It's Time to Take Notice of Canada!
Joe Perry September 6, 2019 3:31 PM
Canada is STILL one of the few major economies not looking to cut rates.
Canada seems to be like that hockey team somewhere in the middle of the division, that no one really pays attention to. But as the season progresses, they begin creeping up the standings, and all the sudden they are neck and neck tied with you! It’s time to start taking notice of Canada. As we talked about last month, they are STILL one of the few major economies with a Central Bank that is not looking to cut rates. The market still is pricing in roughly a 25% chance that they will cut rates at the October 30th meeting. However, at the beginning of the week, that number was near 50%! Let’s look at some of the hurdles for the Bank of Canada:
-BOC Rate Decision: On Tuesday, the BOC held rates steady at 1.75%, and was less dovish than expected. Two important pieces of data that were released before the meeting were retail sales and CPI, both of which came in better than expected.
-Employment data: Wow! They employment data released today was better than expected (81,100 actual vs 18,900 expected), as opposed to the US NFP, which was worse than expected (130,000 actual vs 160,000 expected). The two countries employment data was released at the same time today, and USD/CAD fell 80 pips.

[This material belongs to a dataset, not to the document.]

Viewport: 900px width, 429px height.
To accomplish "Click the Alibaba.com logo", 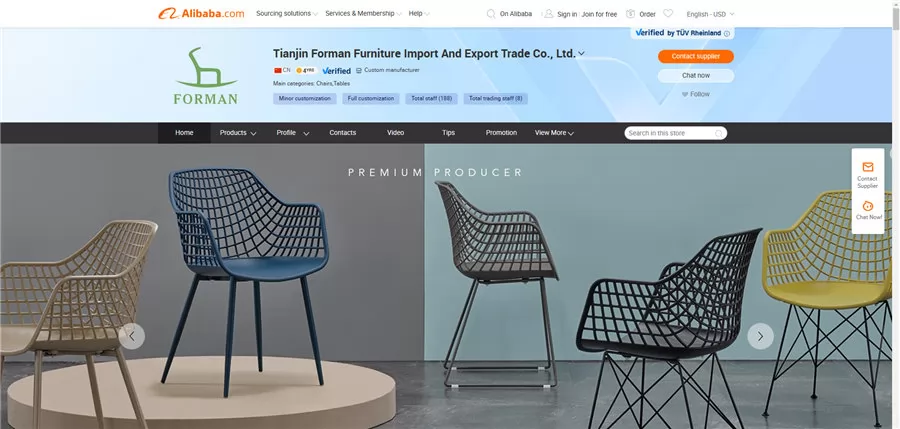I will pyautogui.click(x=201, y=13).
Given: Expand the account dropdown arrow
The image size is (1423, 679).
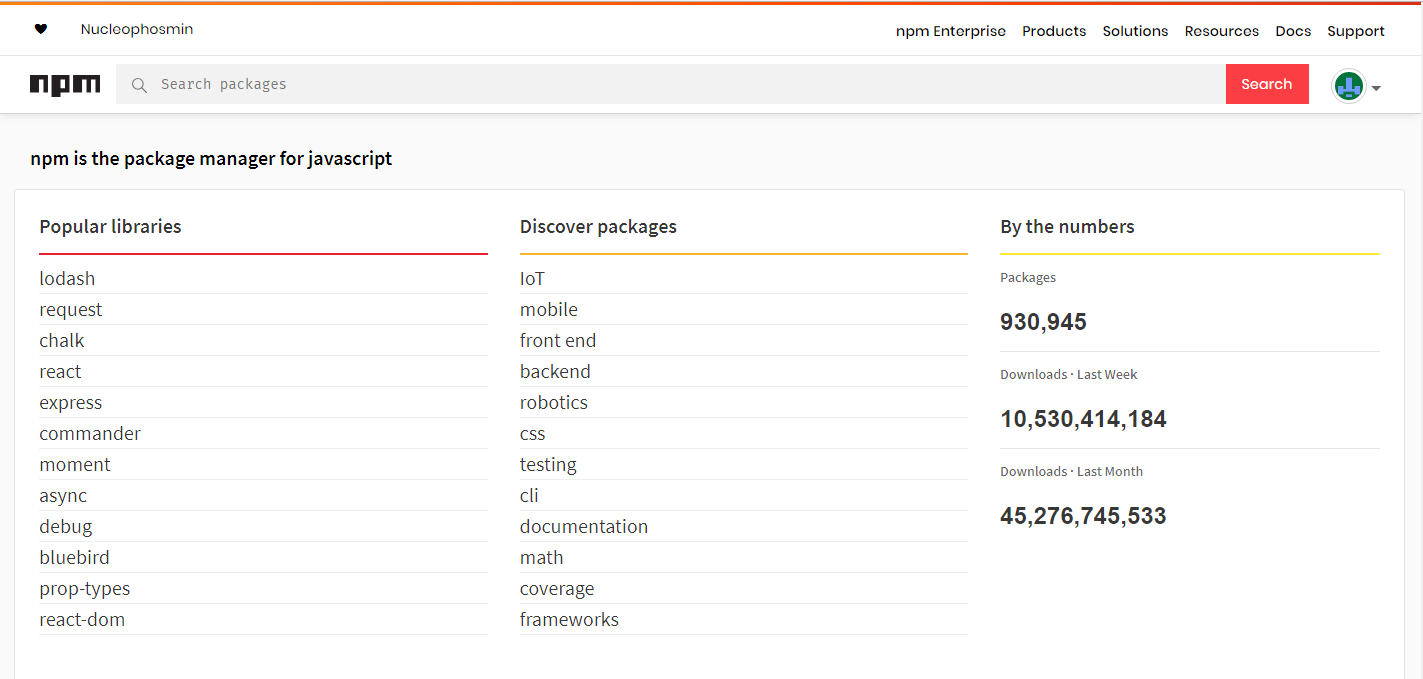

-USMCA (The United States – Mexico- Canada Free Trade Agreement). This is “NAFTA 2.0”, which much of the market seems to have forgotten, given all the trade war banter between the US and China. The US Congress says they have the votes to pass the trade agreement, which could be as early as next week. This would take uncertainty out of the market, which could help the Canadian economy.
-Canada’s Ivey PMI was released today as well. As with most PMI data, a reading below 50 indicates expansion and a reading above 50 indicates expansion. The estimate was 55.2. The actual was 60.6.
As we had discussed earlier in the week, USD/CAD is in the middle of a long-term triangle. However, the pair finally broke out above short-term resistance on Monday and Tuesday and created a shooting star on each of those days, trading back within the trading range. This price action created a divergent RSI as well, which is a signal that price can reverse. Since the BOC rate announcement on Tues, USD/CAD has pulled all the way back to the 61.8% retracement level from the July 19th lows, to the September 3rd highs at 1.3173. The pair traded in a 222 pip range this week to its lowest levels since July. Next support level is at the rising trendline below, which is near 1.3100. Below that, support comes in at the July 19th lows at 1.3020. Resistance comes into play all the way up at yesterday’s highs at 1.3246.